No es fácil ser docente habrá pensado Julián al escuchar cómo Griselda justificaba su tardanza a clases. Y ofuscado, seguramente por la estrechez de su juicio antes que por las razones de la mujercita, frunció el ceño hasta el punto que su cara reflejó un asqueado rechazo. Julián no era irritable, pero se sabía que el calor y las interrupciones hacían de sus clases un infierno, y mucho más de éstas que eran las de recuperación de diciembre. El año se le había pasado rapidísimo, como un colectivo lleno y con retraso, y él tenía ahora que evaluar esas caras difusas que durante el año no asomaron a la ventanilla. Se encontraba parado frente a siete alumnos aún por conocer.
-...ella tiene 12 años pero es grandota casi como yo- se excusó Griselda al verse contrariada en el rostro de su profesor -Mire, mire cómo me dejó la boca, me dio una piña y me tumbó. Yo me levanté y le arrastré de los pelos por el comedor- expuso tocándose el labio inferior, de por sí inflado, y posteriormente estirándose el cabello hacia arriba. Hizo una pausa su voz pero su cuerpo estaba lejos del silencio, todo latía agitado en él.
Los compañeros estaban expectantes.
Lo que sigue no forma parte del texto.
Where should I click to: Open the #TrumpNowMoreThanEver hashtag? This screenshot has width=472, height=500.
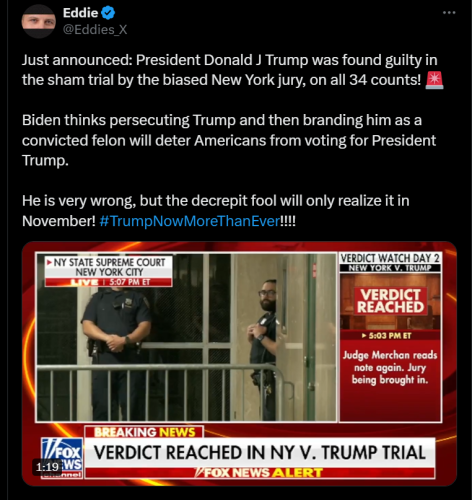pos(190,221)
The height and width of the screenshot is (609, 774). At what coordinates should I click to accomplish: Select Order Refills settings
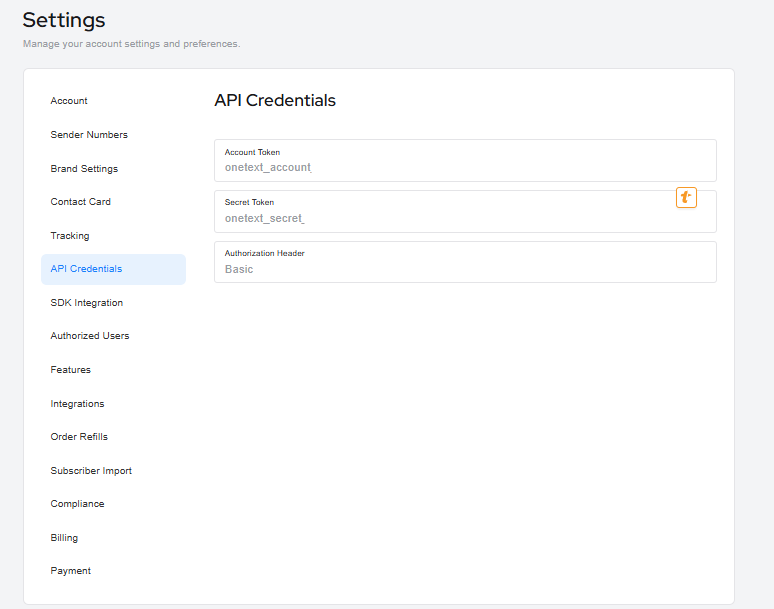[x=79, y=437]
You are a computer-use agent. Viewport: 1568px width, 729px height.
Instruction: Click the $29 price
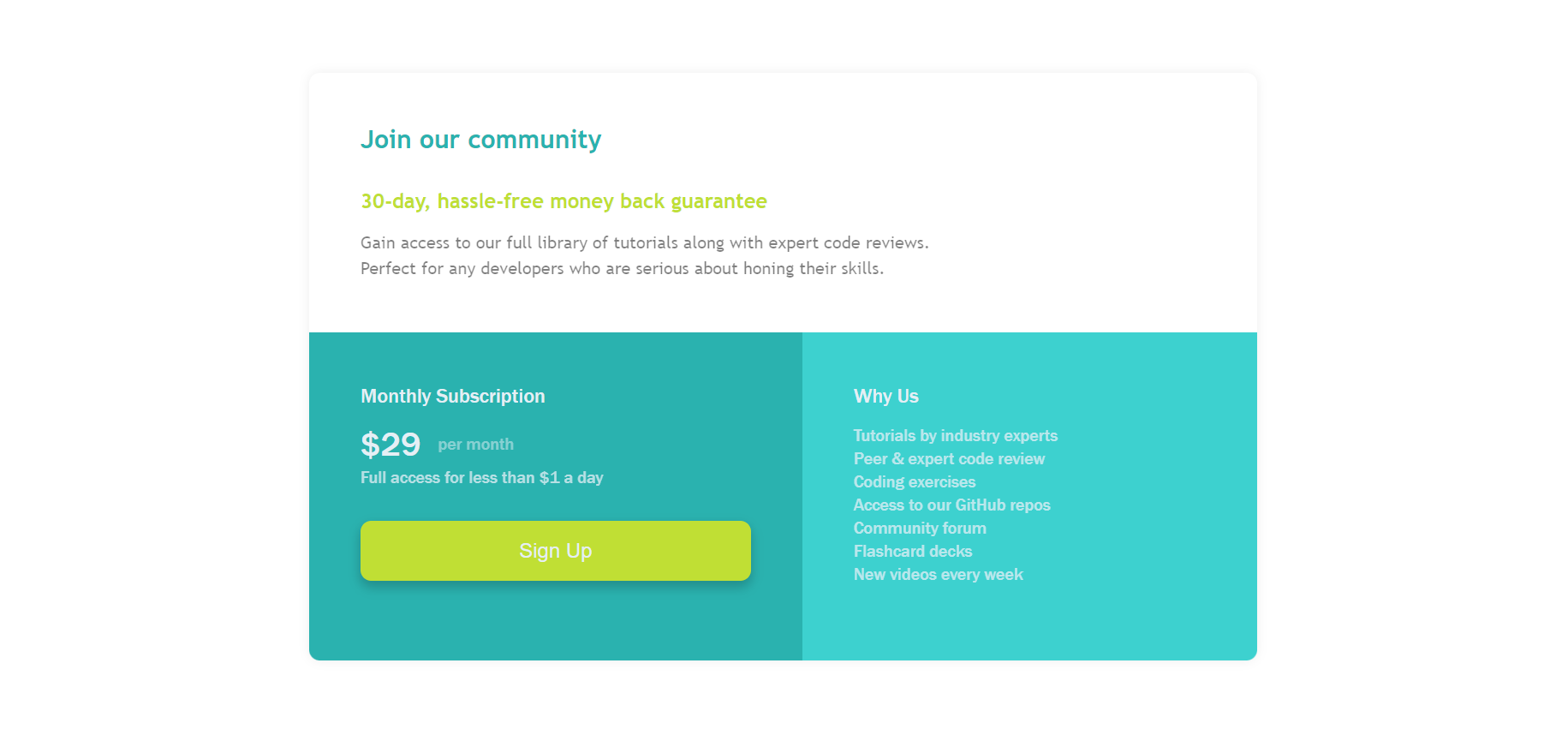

Las cuatro mujeres, la criatura en regazos de su madre y Héctor desde el fondo, la miraban como si estuvieran viendo a un animal recién atropellado; mientras que Rubén, lejos de la lástima o del morbo, se mostraba interesado en que la compañera continúe su historia.
Les interesa la pelea o no les interesa recuperar la materia. De seguro se habrá cuestionado Julián, no sin dejar de pensar que todo examen supone también una evaluación del educador.
-Pero por qué se pelearon las hermanitas- preguntó por fin Rubén con el evidente propósito de dilatar la declaración que lo salvaba de horas de clase. Y el resto del grupo simuló interés en su respuesta.
-No, porque cuando yo me entré a bañar le dije que le baje el volumen a la tele, por si venía alguien y golpeaba las manos. Y la muy viva me dijo que le baje yo si me animaba. Entonces ahí no más me fui y le puse bien bajito. Al rato, cuando me estaba enjabonando, escuché de nuevo a todo lo que da la tele, estaba mirando Los Simpsons, y salí furiosa con la toalla no más. Ahí nos agarramos y nos revolcamos de los pelos. Después rajó para el fondo y yo le seguí, le di una cachetada frente a los vecinos que tomaban mate en sus patios y la muy guacha me arrancó la toalla. Quedé en bol... digo desnuda frente a todos, pero estaba tan caliente que le seguí dando sopapos y...
-Bueno suficiente Griselda, la próxima tenés que ser más paciente con tu hermanita, con los golpes no se llega a nada. Ahora vamos a repasar actos de habla para el recuperatorio del jueves.- dijo cortante Julián para retomar su función docente y acallar con un consejo indiferente a su alumna.
-Pero profe, si mi mamá no la educa, yo le voy a enseñar a respetar a los más grandes- reaccionó enfática, como si se estuviera excusando frente al padre castigador. Entonces Julián, puesto nuevamente en la disyuntiva del discurso, tuvo que resignar sus actos de habla por un momento más.
-Bien, a ver a todos les hago una pregunta. ¿Les parece que a los golpes se puede educar a una persona?_-preguntó con carita menos amarga, y el clásico Civilización o Barbarie se le habrá cruzado por la cabeza.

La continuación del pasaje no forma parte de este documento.